- OBJECTIFS:
a: Selon l'arrêt, à combien s'élève le préjudice total invoqué par la société plaignante ?
b: Reformulez sous forme de liste le paragraphe de l'arrêt qui commence par « b. A______ SÀRL a déposé plainte », en conservant ses faits principaux.
c: Dans l'arrêt, recopiez le passage qui s'ouvre sur les mots contenant « c. Nanti de » et se clôt sur « permettre son identification. », en remplaçant « vidéosurveillance » par « surveillance vidéo ».

- TEXTE SOURCE:
_ _ _ _ _

Décisions | Chambre pénale de recours
ACPR/657/2025 du 15.08.2025 sur ONMMP/2890/2025 ( MP ) , REJETE
république et | canton de Genève | |
POUVOIR JUDICIAIRE P/23324/2024 ACPR/657/2025 COUR DE JUSTICE Chambre pénale de recours Arrêt du vendredi 15 août 2025 |
Entre
A______ SÀRL, domiciliée ______ [GE], agissant en personne,
recourante,
contre l'ordonnance de non-entrée en matière rendue le 18 juin 2025 par le Ministère public,
et
LE MINISTÈRE PUBLIC de la République et canton de Genève, route de Chancy 6B, 1213 Petit-Lancy, case postale 3565, 1211 Genève 3,
intimé.
EN FAIT :
A. a. Par acte du 23 juin 2025, reçu le 25 suivant au greffe du Ministère public qui l'a transmis à la Chambre de céans, A______ SÀRL recourt contre l'ordonnance du 18 juin précédent, notifiée le lendemain, par laquelle le Ministère public a décidé de ne pas entrer en matière sur sa plainte du 10 septembre 2024.
La recourante conclut à l'annulation de cette ordonnance, à ce qu'il soit ordonné au Ministère public "de produire les images aux dates et heures des retraits enregistrés, ainsi que de mettre en œuvre tout moyen à cet effet", d'ouvrir une instruction pénale contre inconnu et de "convoquer des représentants de la banque pour clarifier les manquements évoqués".
b. La recourante a versé les sûretés en CHF 1'000.- qui lui étaient réclamées par la Direction de la procédure.
B. Les faits pertinents suivants ressortent du dossier :
a. A______ SÀRL est une société inscrite au registre du commerce de Genève, active notamment dans l'importation et la distribution de tous produits alimentaires.
Elle est titulaire d'un compte bancaire numéro 1______ ouvert auprès de la banque B______, devenue C______ (ci-après : la Banque).
b. A______ SÀRL a déposé plainte contre inconnu le 10 septembre 2024 pour vol et utilisation frauduleuse d'un ordinateur. Elle a exposé que plusieurs transactions avaient été effectuées sur son compte bancaire, entre le 17 mai et le 9 septembre 2024, avec une carte de débit numéro 2______, soit des retraits sur plusieurs bancomat (pour un total de CHF 8'750.-), ainsi que divers paiements. Le préjudice total était de CHF 10'773.90. La carte de débit utilisée pour les transactions litigieuses n'appartenait pas à la société ni à aucun de ses associés gérants.
c. Nanti de la plainte par la police et sur requête de celle-ci, le Ministère public a, le 9 octobre 2024, ordonné à la Banque le dépôt des enregistrements de vidéosurveillance pour les périodes correspondant aux retraits, du relevé du bancomat indiquant les dates, heures et montants indûment prélevés, et de toute information en lien avec d'autres opérations que l'auteur des retraits frauduleux aurait également effectuées, notamment celles susceptibles de permettre son identification.

_ _ _ _ _

(Données de position des mots et des éléments)
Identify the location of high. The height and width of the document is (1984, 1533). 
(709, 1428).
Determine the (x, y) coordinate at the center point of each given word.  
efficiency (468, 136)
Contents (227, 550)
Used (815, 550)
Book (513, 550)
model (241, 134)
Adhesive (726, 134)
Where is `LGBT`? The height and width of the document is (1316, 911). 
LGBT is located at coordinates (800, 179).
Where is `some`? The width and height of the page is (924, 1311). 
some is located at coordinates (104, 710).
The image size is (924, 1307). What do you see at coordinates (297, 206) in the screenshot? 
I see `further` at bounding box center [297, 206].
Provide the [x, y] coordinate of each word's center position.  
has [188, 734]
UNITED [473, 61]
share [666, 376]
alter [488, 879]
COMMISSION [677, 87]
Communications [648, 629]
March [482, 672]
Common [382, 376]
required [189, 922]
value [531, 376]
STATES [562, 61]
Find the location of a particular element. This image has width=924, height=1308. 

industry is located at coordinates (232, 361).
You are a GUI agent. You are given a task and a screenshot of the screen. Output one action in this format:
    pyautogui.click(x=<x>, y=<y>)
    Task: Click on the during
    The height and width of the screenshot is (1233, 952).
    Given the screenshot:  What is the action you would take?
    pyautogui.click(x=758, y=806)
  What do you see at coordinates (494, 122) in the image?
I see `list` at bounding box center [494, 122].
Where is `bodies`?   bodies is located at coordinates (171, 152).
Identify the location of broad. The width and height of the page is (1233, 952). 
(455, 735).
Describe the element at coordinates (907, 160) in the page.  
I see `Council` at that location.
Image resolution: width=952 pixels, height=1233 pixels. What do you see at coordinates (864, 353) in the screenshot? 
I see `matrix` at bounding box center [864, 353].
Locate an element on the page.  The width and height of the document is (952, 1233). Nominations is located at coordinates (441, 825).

_ _ _ _ _

- RÉSULTATS ATTENDUS:
a: Le préjudice total s'élève à CHF 10'773.90.

b:
- Le 10 septembre 2024, A______ SÀRL a déposé plainte contre inconnu pour vol et utilisation frauduleuse d'un ordinateur.
- Entre le 17 mai et le 9 septembre 2024, plusieurs transactions ont été effectuées sur son compte bancaire avec une carte de débit numéro 2______.
- Ces transactions comprenaient des retraits sur plusieurs bancomat, pour un total de CHF 8'750.-, ainsi que divers paiements.
- Le préjudice total était de CHF 10'773.90.
- La carte de débit utilisée n'appartenait ni à la société ni à aucun de ses associés gérants.

c:
c. Nanti de la plainte par la police et sur requête de celle-ci, le Ministère public a, le 9 octobre 2024, ordonné à la Banque le dépôt des enregistrements de surveillance vidéo pour les périodes correspondant aux retraits, du relevé du bancomat indiquant les dates, heures et montants indûment prélevés, et de toute information en lien avec d'autres opérations que l'auteur des retraits frauduleux aurait également effectuées, notamment celles susceptibles de permettre son identification.